Acceptable consensus level under the control of optimal solution

It is assumed that a group of experts \(E=\{e_{1},e_{2},\ldots ,e_{m}\} (m\ge 2)\) evaluate their opinions on \(X=\{x_{1},x _{2},\ldots ,x_{n}\}\ (n\ge 2)\) as NrFPRs \(B^{k}=(b_{ij}^{k})_{n\times n}\) for \(k=1,2,\cdots ,m.\) Applying an aggregation method, the collective matrix is written as \(B^{c}=(b_{ij}^{c})_{n\times n}.\) To evaluate the degree of consensus reached by DMs, we focus on the distance between individual and collective matrices. As shown in the existing works [15, 18, 26, 38, 39], the method of computing the distance-based consensus level is widely used. For the two NrFPRs \(B^{k}\) and \(B^{c},\) a similarity matrix \(SM^{kc}=(sm_{ij}^{kc})_{n\times n}\) is defined where

$$\begin{aligned} sm_{ij}^{kc}=|b_{ij}^{k}-b_{ij}^{c}|. \end{aligned}$$
(18)

Then the consensus degree of \(B^{k}\) and \(B^{c}\) is computed as

$$\begin{aligned} cl_{k}=\frac{1}{n(n-1)}\sum _{i=1}^{n}\sum _{j=1}^{n}sm_{ij}^{kc}, \end{aligned}$$
(19)

where the value of \(sm_{ii}^{kc}=0\) for \(i\in \{1,2,\cdots ,n\}\) has been considered. When the consensus level of all DMs is quantified, we give the following equality:

$$\begin{aligned} cl=\sum _{k=1}^{m}\lambda _{k}cl_{k}. \end{aligned}$$
(20)

Hereafter, we always assume that \(\lambda _{k}\in [0,1]\) and \(\sum _{k=1}^{m}\lambda _{k}=1.\) One can see from (20) that the closer the value of cl is to 0,  the greater the agreement among all DMs’ opinions.

In the consensus reaching process, one of the important issues is that it is unnecessary to require the complete consensus of all opinions. Hence there is an important problem of how to give a threshold of the consensus level cl. In the existing works, the threshold of cl is usually given in advance or not defined [15, 18, 26, 38, 39]. In what follows, we focus on the important problem and propose a method under the control of the optimal solutions of individuals. The following acceptable consensus standard is defined:

Definition 6

If the optimal solutions to a decision making problem determined by more than half of DMs are identical, the corresponding consensus level is called to be acceptable.
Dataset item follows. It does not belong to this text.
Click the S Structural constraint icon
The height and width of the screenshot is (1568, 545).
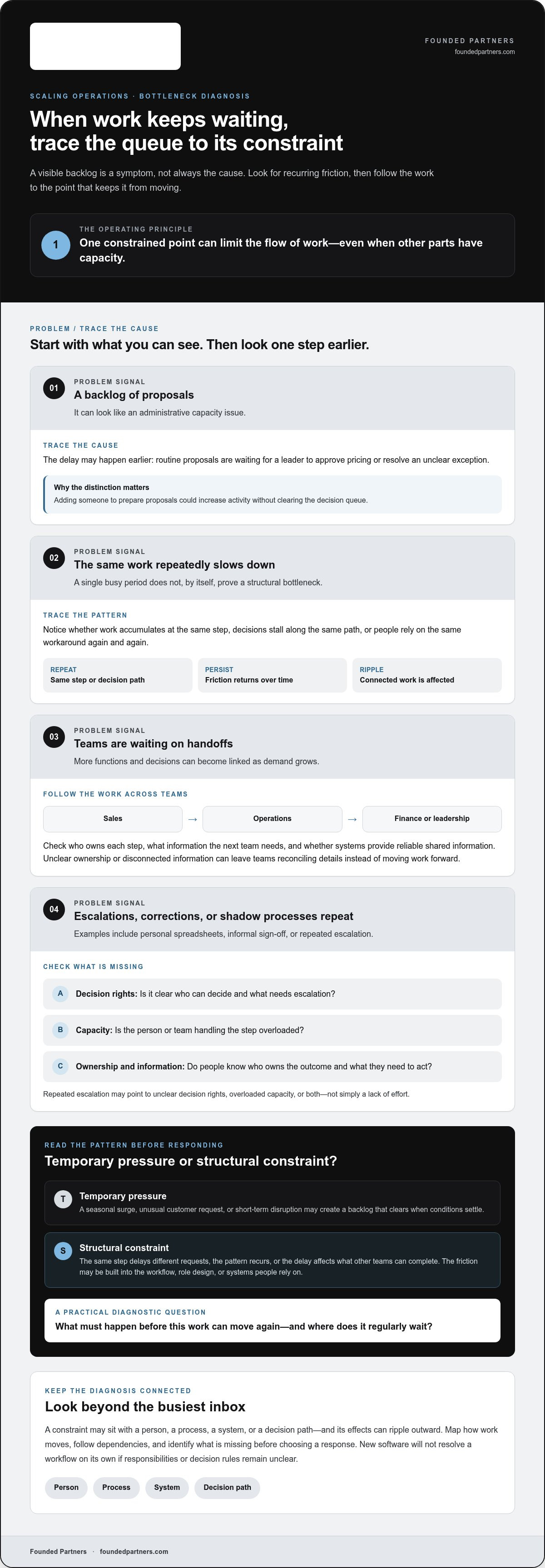[x=63, y=1250]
Definition 6 shows that under the acceptable consensus level, the group of DMs have an acceptable consensus on the optimal solution. Now let us formulate the above consideration. By considering an individual matrix \(B^{k}=(b_{ij}^{k})_{n\times n},\) the priorities of alternatives should be derived using a method such as [52]:

$$\begin{aligned} \omega _{i}^{k}=\frac{2}{n}\sum _{j=1}^{n}b_{ij}^{k}, \end{aligned}$$
(21)

where \(\omega _{i}^{k}\) stands for the weight of \(x_{i}\) elicited from \(B^{k}.\) It is supposed that the maximum of \(\omega _{i}^{k}\) for \(\forall i\in \{1,2,\cdots ,n\}\) corresponds to the alternative \(x_{s}^{k}.\) When the opinions of more than half of DMs can be adjusted such that the optimal solutions are identical, the consensus level cl is acceptable. Moreover, it should be pointed out that the simple prioritization method (21) is based on the consideration of summing the preference intensities of an alternative over the others. It is effective according to the discussion and comparison analysis with the existing methods [52]. When the other prioritization methods are applied to NrFPRs, some different rankings of alternatives may be obtained due to the inconsistency of NrFPRs. However, when NrFPRs are with acceptable additive consistency, the rankings of alternatives based on most prioritization methods could be identical. For the sake of simplicity, the formula in (21) is only adopted to derive the priority vector from a NrFPR with acceptable additive consistency. In the future, some novel prioritization methods will be developed to elicit priorities from NrFPRs.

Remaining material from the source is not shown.